Yahoo today updated its Yahoo Mail app for iOS with a slew of non-email features. You can download the new version now directly from Apple’s App Store.
The new Yahoo Mail app not only shows your Yahoo Mail inbox when you fire it up, but also a new panel with icons for Mail, News, and Today at the bottom of the screen. Nothing has changed in the first tab.
https://www.youtube.com/watch?v=pSjEMBLANjw
The second tab has a “personalized, visually rich news stream” that shows everything from “celebrity gossip to the latest political news.” The third tab meanwhile offers a snapshot of “the information you care about most every day and search,” including local weather, a news digest (one apparently wasn’t enough), as well as the latest stock quotes and sports scores.
Here is Yahoo’s reasoning for adding all these features:
We rely on our mobile devices for many things throughout the day — to check email, search, read news, catch up on sports, follow stocks, look up the forecast, and watch videos among others. Today we’re introducing a new Yahoo Mail app for iPhone and iPod touch so all the information that’s most important to you is right at your fingertips. We’ve designed it with a focus on simplicity: it’s the familiar Yahoo Mail experience, plus one-tap access to personalized, real-time information.

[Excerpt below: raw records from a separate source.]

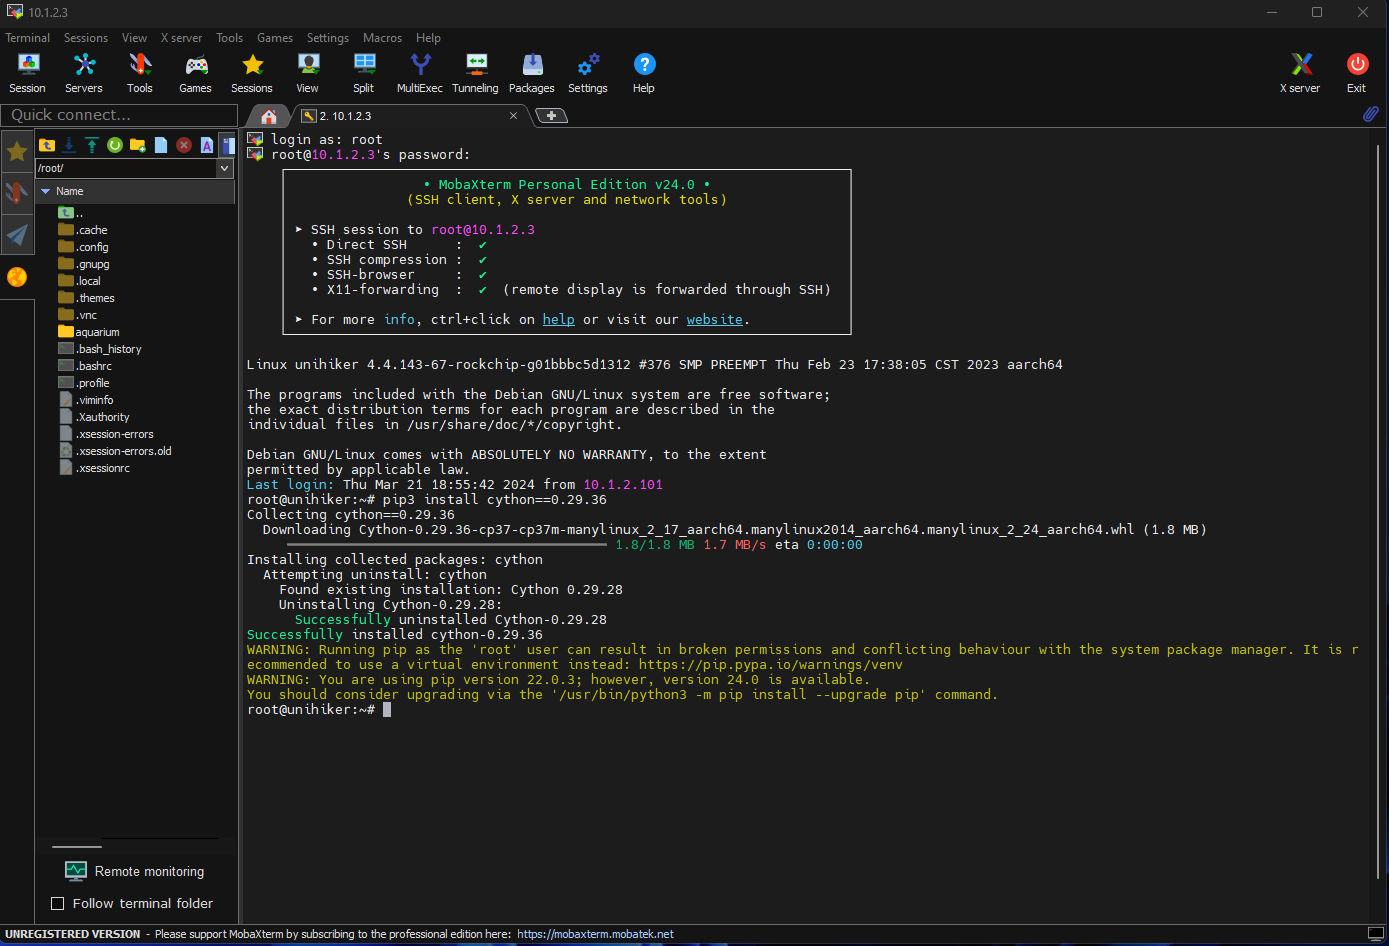Screen dimensions: 1389x946
Task: Enable Follow terminal folder checkbox
Action: 58,904
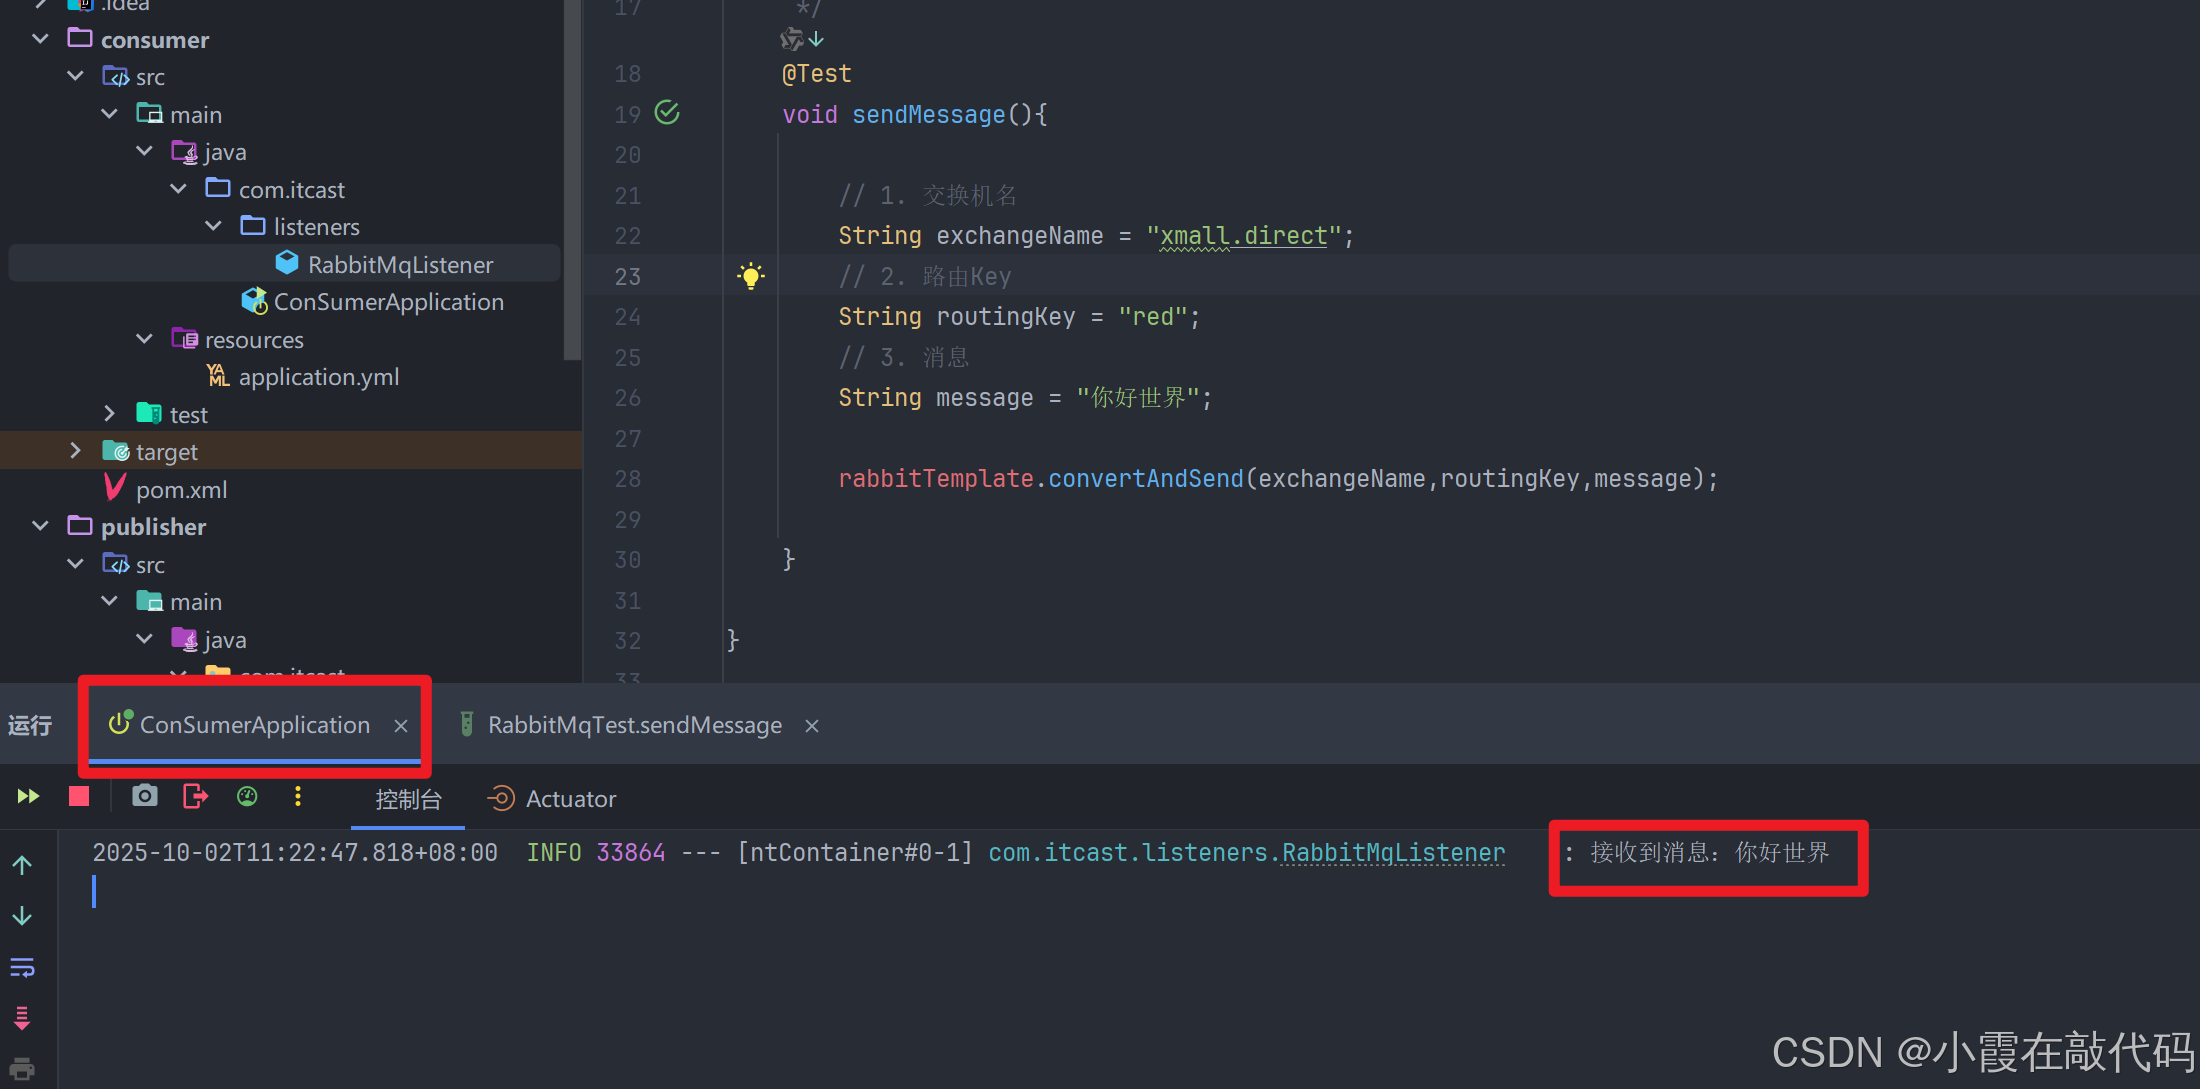The image size is (2200, 1089).
Task: Expand the target folder
Action: point(76,451)
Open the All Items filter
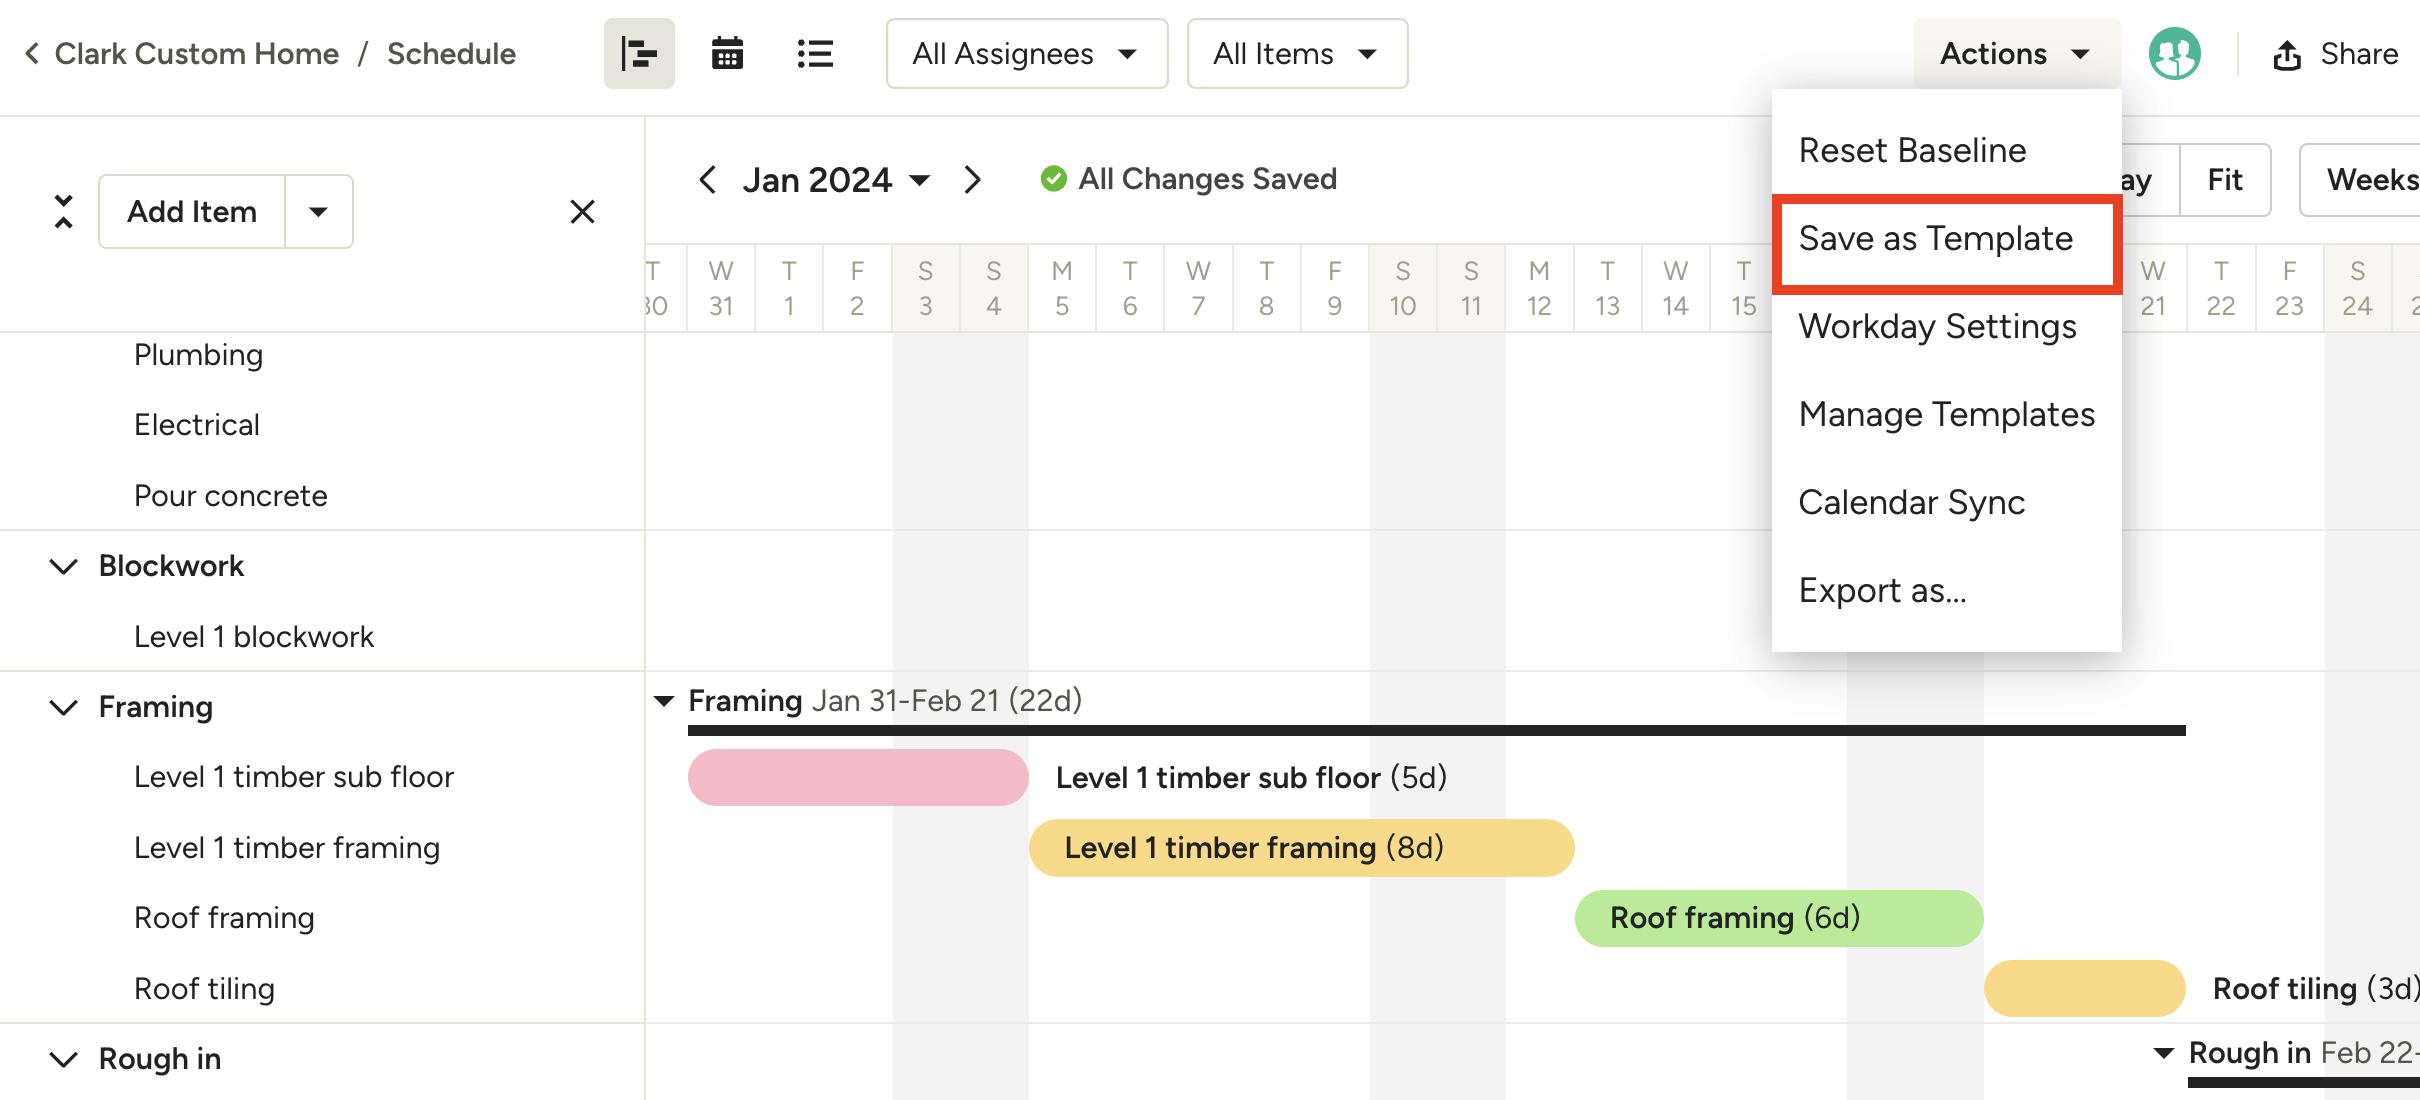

Unless you actually want a bunch of completely unrelated functions in your email app, most users will see this as a bloated release. In fact, the full Yahoo Mail 3.0 for iOS changelog shows that there is absolutely nothing email-related added in this new version:
- Feature updates for iPhone iOS7+. Your Yahoo Mail app is now enhanced with news, search, and snapshots of the weather, sports scores, stocks, and News Digest. Access the info you need, all in one app.
- Performance improvements.
- Bug fixes.
The new features, which seem like a very basic version of what Google Now and Bing offer, appear to be limited to just the US. It’s as if Yahoo has run out of ideas for email and decided its American userbase for Yahoo Mail is worth experimenting on, rather than logically starting with Yahoo Search.